Stated task 1 →
In the thread about deep-fried sand fleas, revise everything from "# Deep fried" down to "had any themselves?" so that "buddy" becomes "friend".
Stated task 2 →
In the thread about deep-fried sand fleas, on what date does badazzchef say they will cook sand fleas again?

Document section →
<<<<
# Deep fried Sand fleas????



## timekiller

A buddy of mine said some told him that deep fried sand fleas were tasty. Sounds like some Anthony Bourdain crap to me, but I've always said don't knock it 'til you try it. So, anybody ever heard of this or had any themselves?


----------



## User6882

I've heard from many many people that fried sand fleas are a delicacy in several places.


----------



## jjam

I believe Badazzchef has a recipe andprepared some for fellow Pffer's last [email protected] Hot Spots Bait & Tackle...If he does this again this year I'll be sure to give them a try...

Jimmy


----------



## Travis Gill

Ive tried them and I didnt think they were that good. They are not awful but I wouldnt eat them again. However, I know some people who enjoy eating them


----------



## Ithaca37

I have tried a lot of recipes from this forum but I don't think I could stomach eating a sand flea.


----------



## sealark

Be careful, I can see it now 1 inch minimum24 limit per person on Florida Sand fleas closed season April 1st - June 30th. This regulation is being put into place because of over eating.:banghead:banghead:doh


----------



## WW2

> *sealark (3/29/2010)*Be careful, I can see it now 1 inch minimum24 limit per person on Florida Sand fleas closed season April 1st - June 30th. This regulation is being put into place because of over eating.:banghead:banghead:doh






ROFL, I think you might be right. Or worse they could end up on the endangered species list and no one will be able to walk along the water for fear of crushing the rare sand flea.


----------



## Brandy

Bizzare foods guy ate some on the show. He called them something else. They got them right out of the sand and fried them up.


----------



## Chris V

I don't see myself in the future saying "Man, I'm hungry", driving to the beach and raking up fleas to eat. I have no doubt they are good to some but I'll stick to whatever it is I normally eat.


----------



## Fiver

If it's deep fried, is it going to taste something like soft shell crab? ...because I like soft shelled crab. I like to try food from different cultures, but I'm not sure about this one.


----------



## pappastratos

Gee, it is just a shell with legs !! 

Let me tell you something funny, my son calls shrimp the "*Cricket of the sea*" !!


----------



## JointVenture

> *tunapopper (3/29/2010)*I don't see myself in the future saying "Man, I'm hungry", driving to the beach and raking up fleas to eat. I have no doubt they are good to some but I'll stick to whatever it is I normally eat.


+2....I doubt I could get past the thought of it being a sandflea. Maybe on "Survivor"....ha


----------



## badazzchef

We did indeed fry some up at Hot Spots and they were awesome. We had them alive and marinated them in fresh coconut milk and lime bud light beer...fried em up nice and they tasted like sofshell and buttered popcorn. I enjoyed them alot. We will do some on April 17th at Jim t's


----------



## OBsession

Now I KNOW some of you guys have eaten worse than sand fleas.... I'll try it the next time I have some extra and let you know.
>>>>
Supplied information →
<<<<
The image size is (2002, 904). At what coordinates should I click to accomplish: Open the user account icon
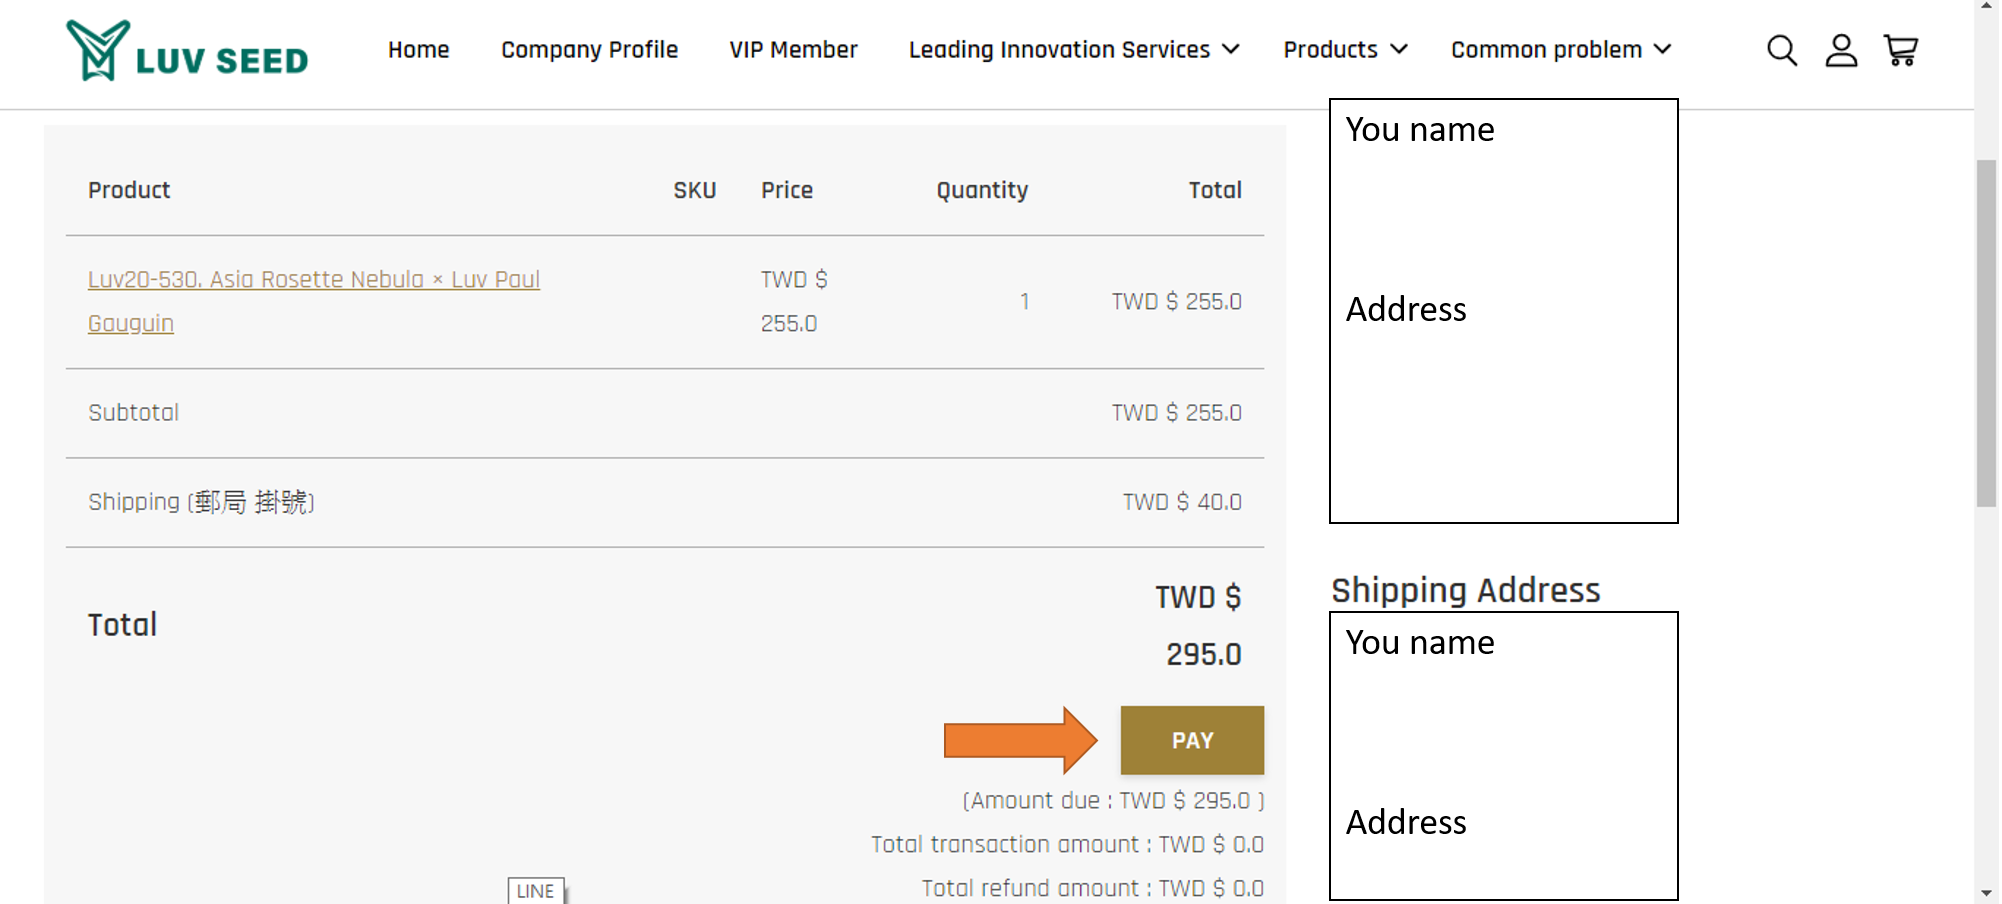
>>>>
Full output 1 →
# Deep fried Sand fleas????



## timekiller

A friend of mine said some told him that deep fried sand fleas were tasty. Sounds like some Anthony Bourdain crap to me, but I've always said don't knock it 'til you try it. So, anybody ever heard of this or had any themselves?

Full output 2 →
April 17th